For Freedom of Movement & Fair Development!

Frontex – the driving force in the war against Boatpeople and Sans Papiers

Sea operations, EuroSUR and new border technologies

Crossing Borders

5 years ago in May 2005, Frontex, the European border agency, started its work with a few pilot projects. Today, Frontex is permanently involved in militarized sea- and land-operations against refugees and migrants on the European border as well as in the coordination of charter-deportations. Frontex is the driving force on different levels intensifying the repressive system of migration-control even beyond EU-borders. In their mission to combat so-called illegal migration, Frontex is willing to accept the death of thousands of refugees in the Mediterranean and the Atlantic Ocean. Thus Frontex represents one of the main counterparts in our struggle for freedom of movement.

The context was clearly set in the Stockholm programme, the new five-year-programme for Justice and Home Affairs of the EU-Council, adopted in December 2009: „Europe will need a flexible and demand-driven labour immigration policy, responsive to the needs of Member States' national labour markets… Europe needs a strategic and systematic use of all available instruments of the EU Global Approach to Migration – migration profiles, migration missions, cooperation platforms on migration and development and Mobility partnerships – for long-term cooperation on all dimensions of this policy in close partnership with selected third countries along priority migratory routes …“. The crucial actor was mentioned often in the paper too: Frontex. According to the program the strengthening of the European Border Agency is a key issue.

It has been apparent from the beginning that sea borders have a particular significance for Frontex. The first major joint operations after the establishment of the agency in 2004 took place at sea borders, and it was those operations which rapidly grew both in scope and duration. It is also reflected in the budgets, where spendings on maritime operations have always constituted the largest item.
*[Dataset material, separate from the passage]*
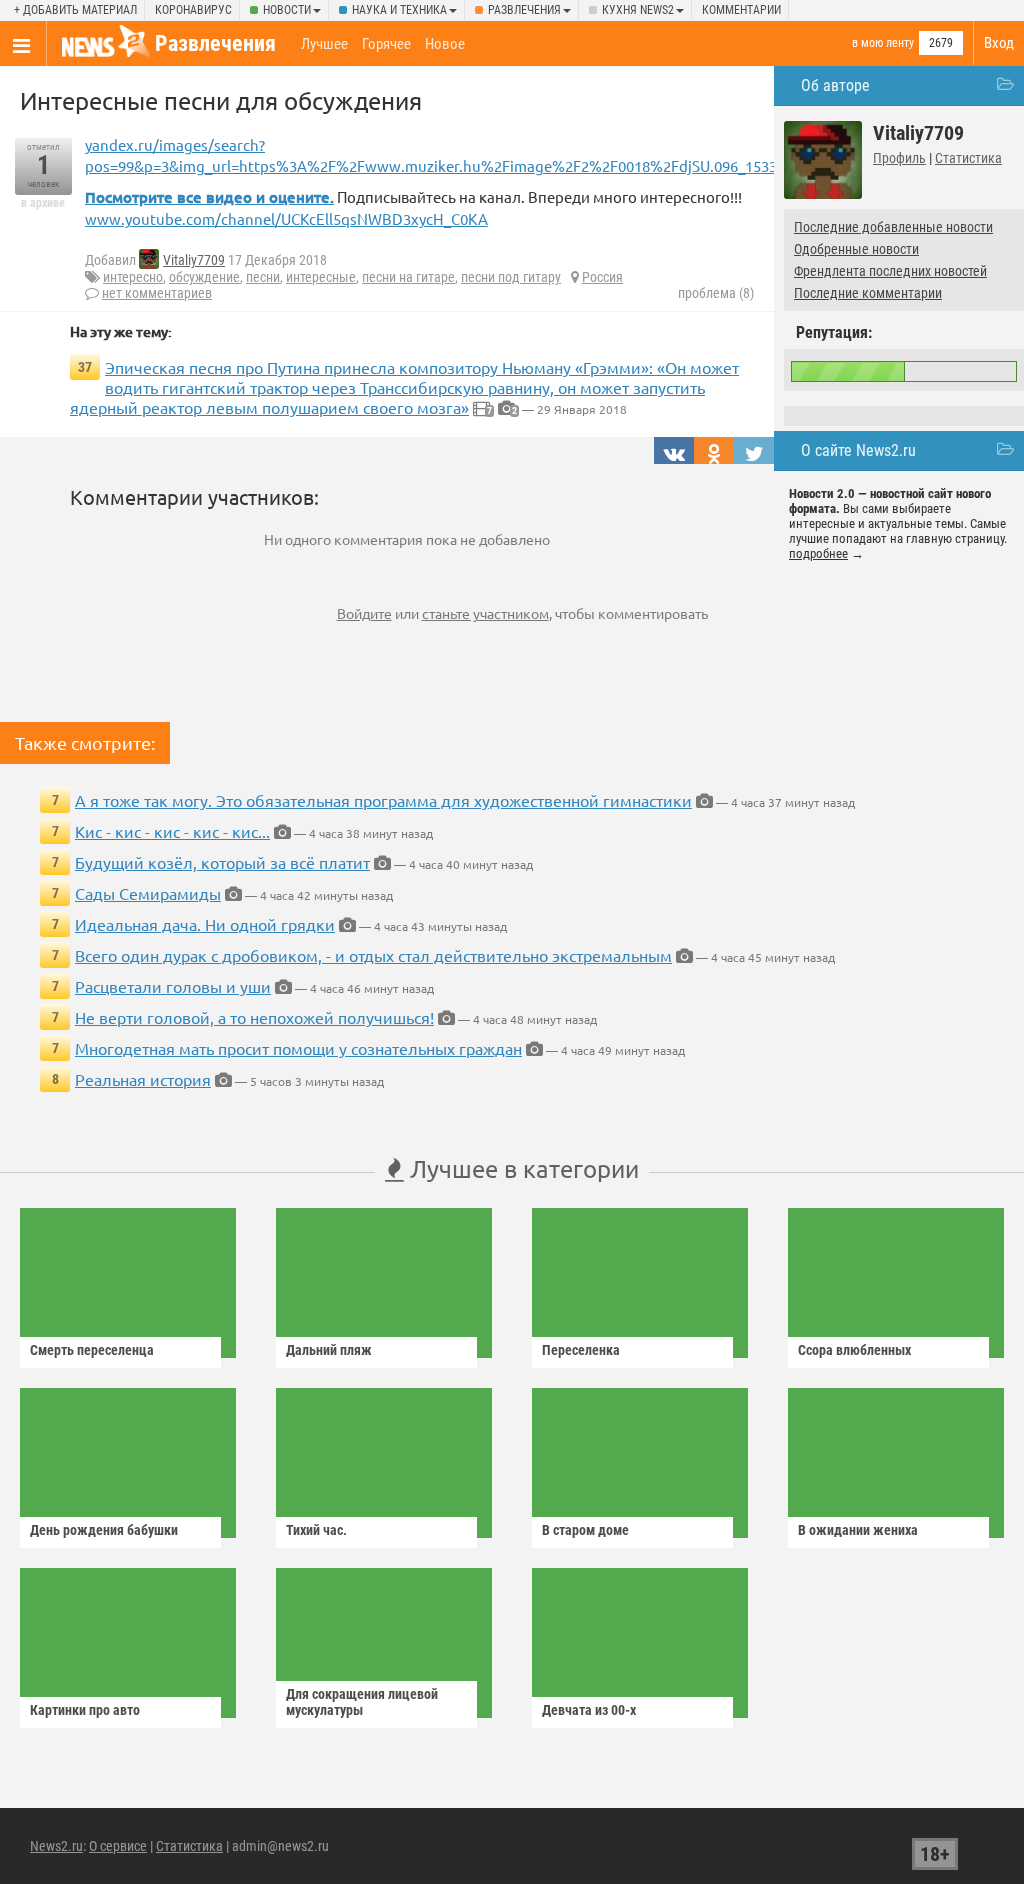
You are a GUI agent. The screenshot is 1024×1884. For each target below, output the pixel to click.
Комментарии (741, 10)
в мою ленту (883, 43)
The special attention that Frontex devotes to the sea borders might stem from their

special character: there is no clear borderline with border posts and barriers; instead they are a broad, diffuse area, a “blurred border of the rule of law” – an excellent experimentation ground for an agency which is seeking to invent, test and ultimately establish a new form of “border management”. The rights and often also the lives of migrants are lost in the middle of this process. Thousands die at sea and due to illegal pushbacks, so called „interceptions and diversions“, are the daily business of Frontex: be it at the coasts of West Africa (operation Hera), in the Mediterranean Sea (operation Nautilus) or around the Aegean Islands (operation Poseidon). Of course the Spanish, Italian or Greek border guards still play a central and often worse role in blocking and returning refugees and migrants to Senegal, Libya or Turkey. But a militarized Frontex armada does not only tolerate the life-threatening practice of hunting down and illegaly deporting refugees and migrants. Frontex moderates, coordinates and evaluates this war against migrants in order to ultimately shape a new practice of deterrence.

„Furthermore Frontex is responsible to develope the European Border Surveillance System (EuroSUR) with a view to ensuring that the necessary cooperation is established between the Member States and with Frontex to share surveillance data relating to the eastern and southern borders no later than 2013“ (Stockholm programme). Land border and airport operations of Frontex are still limited or often even on a level of pilot projects only. But as explicitly described in the Stockholm programme, Frontex is expected to assess what European border management under joint responsibility is really supposed to mean. EuroSUR is the name of an ambitious, comprehensive surveillance system, and its development is supposed to be enforced by any technological means necessary! Satellites and drones, every equipment available should be used and „integrated“ into this larger system. High-tech companies are called to develop particular instruments. „The possibilities of new technologies hold great potential for rendering border management more efficient as well as more secure. This includes inter alia the use of gates for automated border control. The European Council takes note of the ongoing studies of Frontex in this field and encourages the Agency to continue its work in order to establish best practice. …“ This quotation from the Stockholm programme does not refer to the outwards borders only. Frontex and the EU Commission are both aware that the majority of those who are livingin the EU despite the lack of proper residence permits initially entered legally but simply did not leave when their visas expired (the so called “visa-overstayer”). Subsequently, a new „Entry-Exit“ system has already been proposed 2 years ago, which in conjunction with the upcoming Visa Information System will allow for the tracking of individuals within the european population, relying heavily on biometric technology.

Frontex has learned during the last years and attempts to improve its increasingly bad reputation. They present themselves as neutral agency, solely providing technologies to establish „best practices“. They even utilize the human rights discourse by pretending that their measures help to save boat people. But these empty rhetorics cannot hide their true task. Be it against Sans Papiers inside the EU or against boat people at the outer borders of the EU, Frontex maintains a manifolded key-position „combatting illegal migration“. Consequently, the call of the network welcome to Europe states: „Frontex represents one of the main counterparts in our struggle for freedom of movement“. Lets fight them by any means necessary!